Plein gris

Un huis-clos angoissant sur un voilier qui commence par un cadavre flottant le long de sa coque....

Celui de Clarence, le leader charismatique du groupe de cinq adolescents qui a embarqué sur le Céladon, pour ce qui devait être une croisière de rêve vers l'Irlande, gagnée de haute lutte auprès des parents et grands-parents.

Ce qui va corser ce début déjà glauque, c'est l'arrivée d'une tempête d'une force inégalée et le voilier se dirige droit dessus.

Un roman catastrophe de grande envergure !

Sa construction qui alterne récit au présent et au passé permet au lecteur de reconstituer peu à peu la psychologie des personnages et le contexte de leur amitié, en place vraiment privilégiée, servie par cette écriture hyper-cinématographique, qui sait si bien manier le vocabulaire et les attitudes marines. 

C'est Emma qui raconte.

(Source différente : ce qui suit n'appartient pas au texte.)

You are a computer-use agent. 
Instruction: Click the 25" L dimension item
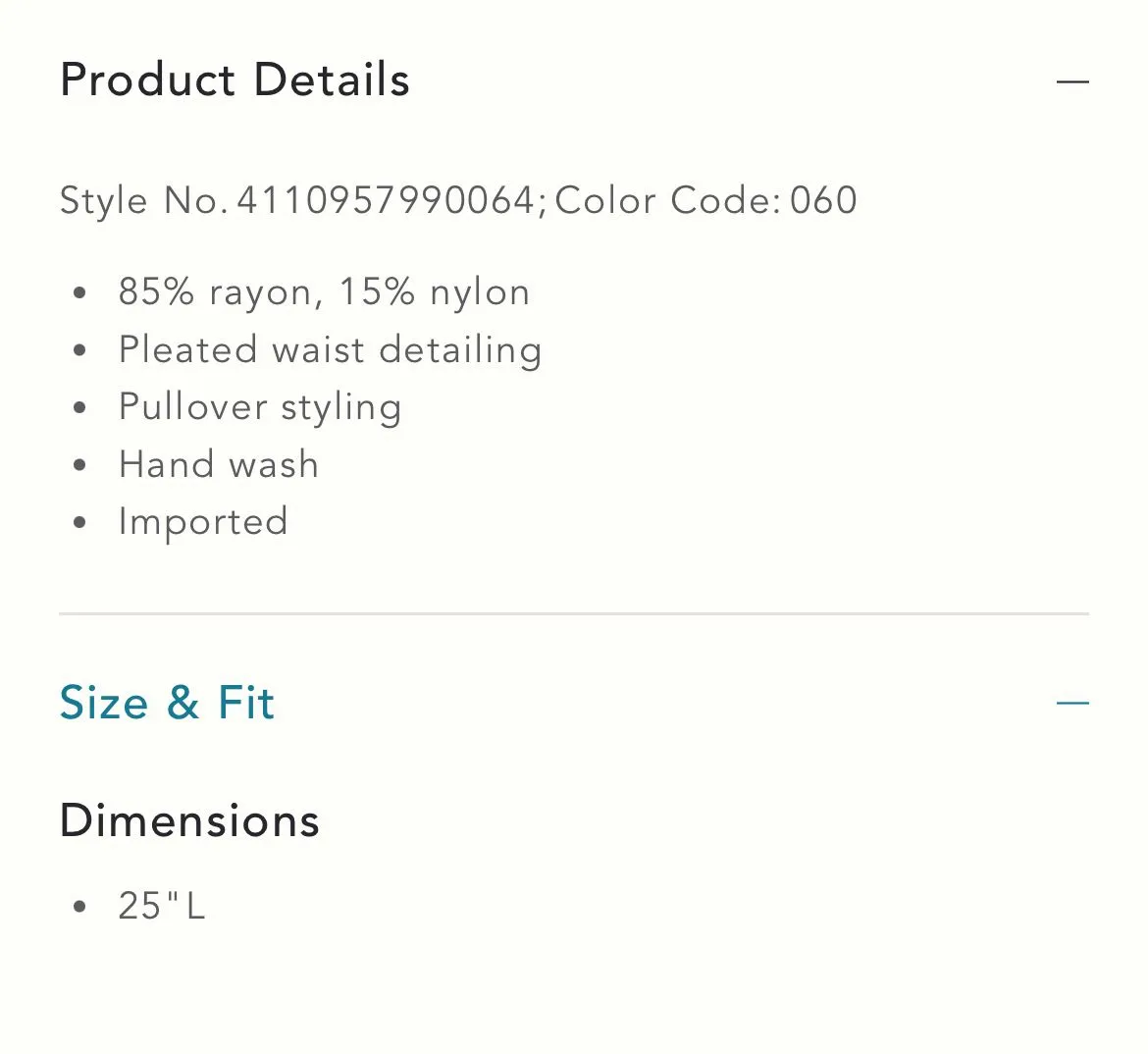coord(162,905)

Et elle raconte tout : à travers, c'est la fragilité adolescente qui transparait, les luttes d'égo, le désir sexuel, l'attirance, la force du groupe mais aussi ses rancœurs. Elle n'occulte rien, sème des indices qui font qu'on a envie de lui dire qu'il aurait fallu stopper certains comportements avant....mais c'est ainsi, le groupe est la priorité, certaines individualités s'effacent.

D'avoir placé ce récit au milieu d'une tempête lui donne une force décuplée car chacun est alors face à ses peurs les plus enfouies, ses doutes, ses responsabilités, son courage ou sa lâcheté.

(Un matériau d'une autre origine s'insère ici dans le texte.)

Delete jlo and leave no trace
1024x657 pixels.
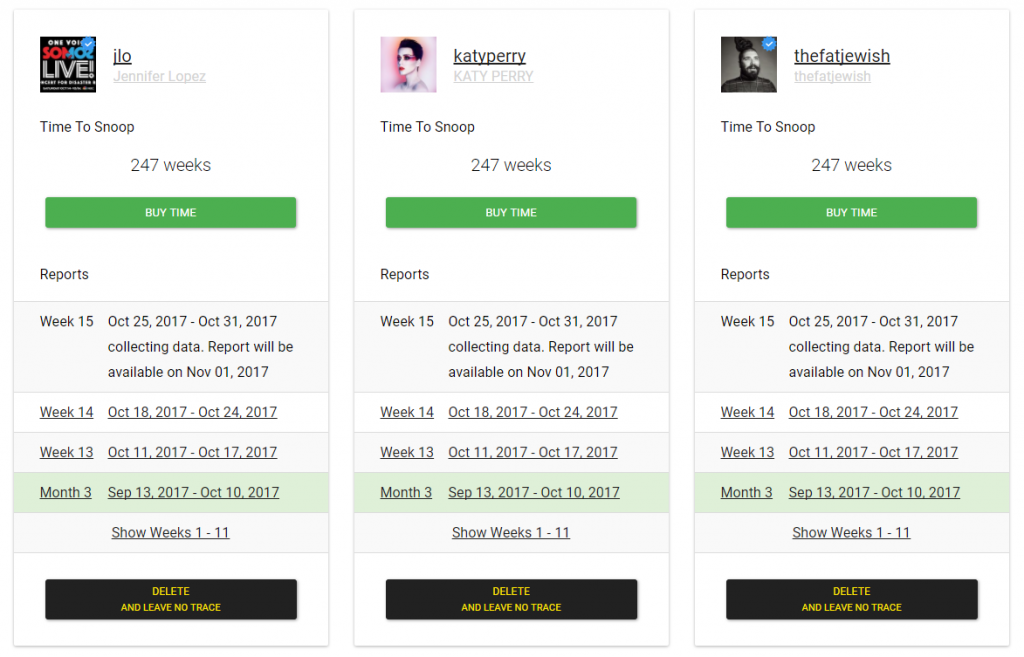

C'est un roman qui pose aussi avec une acuité extrême la question du secret validé par un groupe mais aussi les zones d'ombre de tout individu, qui se dévoilent parfois dans des circonstances particulières. Marion Brunet brosse le portrait d'adolescents, dont l'amitié se transforme insidieusement en autre chose qu'ils ont à la fois du mal à maitriser, mais dont ils sentent que ce glissement est inévitable.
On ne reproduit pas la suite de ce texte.